A woman diagnosed with AHT at the age of 14, when she was first admitted to a paediatric hospital, with blood pressure (BP) of 210/120mmHg, headaches and hypokalaemia. Suspecting secondary hypertension, she underwent several tests. Renal ultrasound, echocardiogram and catheterisation of the aorta and renal arteries showed no abnormalities. Plasma renin activity (PRA) and plasma aldosterone (PA) levels were elevated on two occasions. Urinary vanillylmandelic acid and plasma TSH, free T4 and T3 levels were normal. She was discharged from hospital on angiotensin-converting enzyme inhibitors and calcium channel blockers, but did not return for follow-up.
At 19 years of age, she consulted another hospital for hypertension and was eight weeks pregnant, for which she was hospitalised in intensive care. Good foetal health, BP 200/110mmHg and hypokalaemia were determined, and treatment with clonidine and alpha methyl dopa was started. Renal ultrasound showed a regular nodular formation of 45mm in diameter in the lower pole of the left kidney, ultrasonographically compatible with angiomyolipoma. PRA and AP levels were elevated. She continued on outpatient treatment with labetalol and nifedipine. At 19 weeks' gestation she was admitted to the emergency room with a diagnosis of missed abortion, and a curettage was performed. Four days later she requested voluntary discharge and did not return for follow-up.
Two years later, while on medication with enalapril, losartan and amlodipine, she was admitted to our hospital ward with occipital headache and muscle weakness of several days' duration. BP was found to be 220/140mmHg. Initial studies showed hypokalaemia of 2mEq/l, plasma creatinine of 0.6mg/dl and plasma urea of 25mg/dl. Renal ultrasound showed a solid nodular image, corroborated by contrasted abdominal computed tomography, where a voluminous space-occupying formation was observed, solid, in the interpolar sector and lower pole of the left kidney, 65mm in diameter, hypovascularised. The Doppler of the renal arteries and the echocardiogram showed no alterations.
Given the presumptive diagnosis of HTN secondary to renal tumour, due to high renin levels, and having ruled out other secondary causes of HTN in previous studies, it was decided to perform a nephrectomy of the affected kidney, having previously controlled BP with the addition of spironolactone at a dose of 100mg/day to his usual medication.

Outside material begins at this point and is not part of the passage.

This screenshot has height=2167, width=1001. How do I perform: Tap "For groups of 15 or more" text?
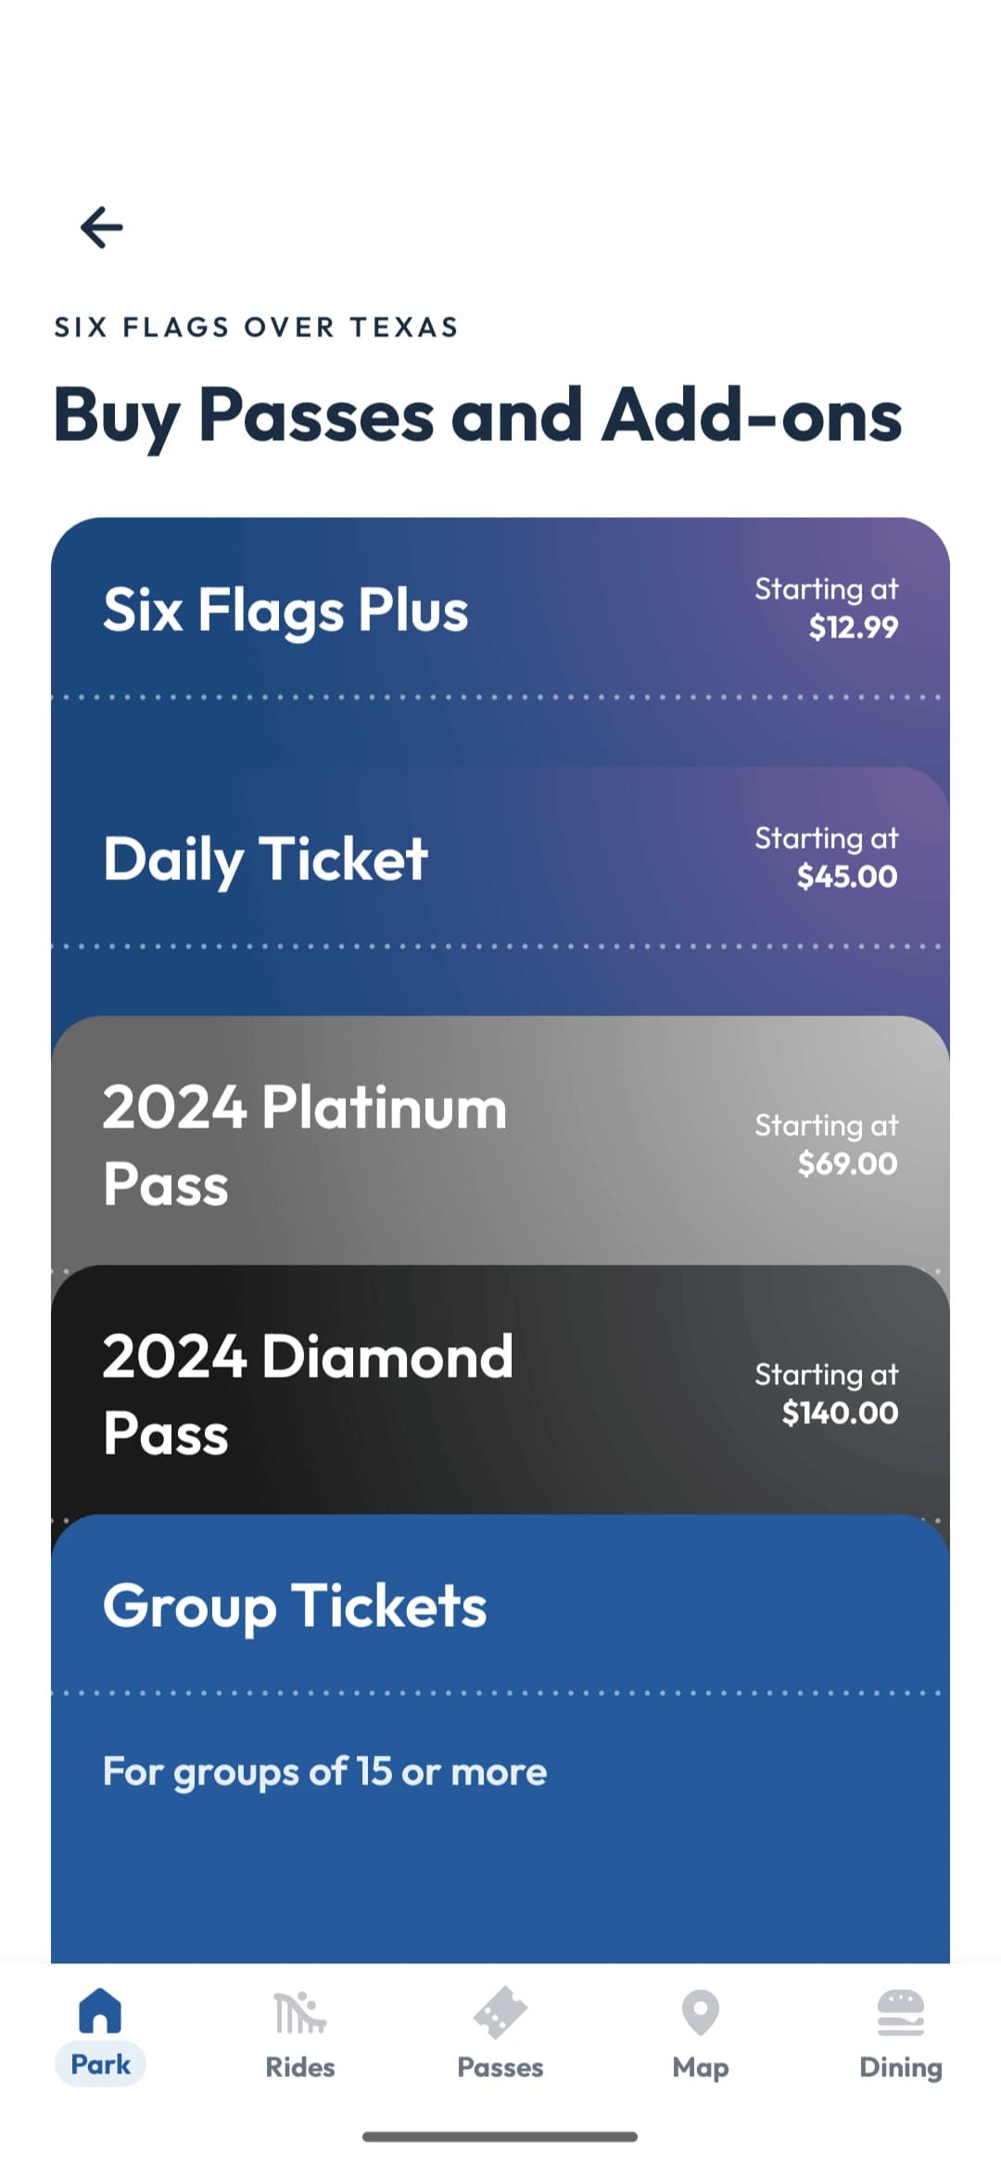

Pathological examination revealed a 5.5x4.5cm encapsulated tumour, haemorrhagic in appearance, with whitish fibrous areas. Microscopically, the tumour lesion was found to consist of medium-sized cells, with medium-sized, vesicular nuclei, with irregular chromatin, some with inconspicuous nucleoli and eosinophilic cytoplasm, others with clear cytoplasm, arranged in a diffuse pattern with extensive haemorrhage and mild mononuclear inflammatory infiltrate, without invasion of the renal capsule. No cellular atypia, mitosis or necrosis was found. The tumour cells were positive for vimentin and showed strong and diffuse positivity for CD34. Ultrastructural observation revealed cells with intracytoplasmic granules with different degrees of electrolucency, surrounded by membranes. In terms of morphology, they varied from round to elongated, acquiring some shapes with rectilinear edges, and in some of them a crystalloid rhomboid shape stood out, which at high magnification showed a zigzag structure of marked electrodensity. These findings could be linked to juxtaglomerular cell tumour (JCT), confirming the clinical suspicion.
After surgery, the patient's BP gradually decreased and antihypertensive drugs were simultaneously withdrawn, and she evolved asymptomatic, normotensive, with normal levels of plasma renin, aldosterone and serum potassium, without pharmacological treatment.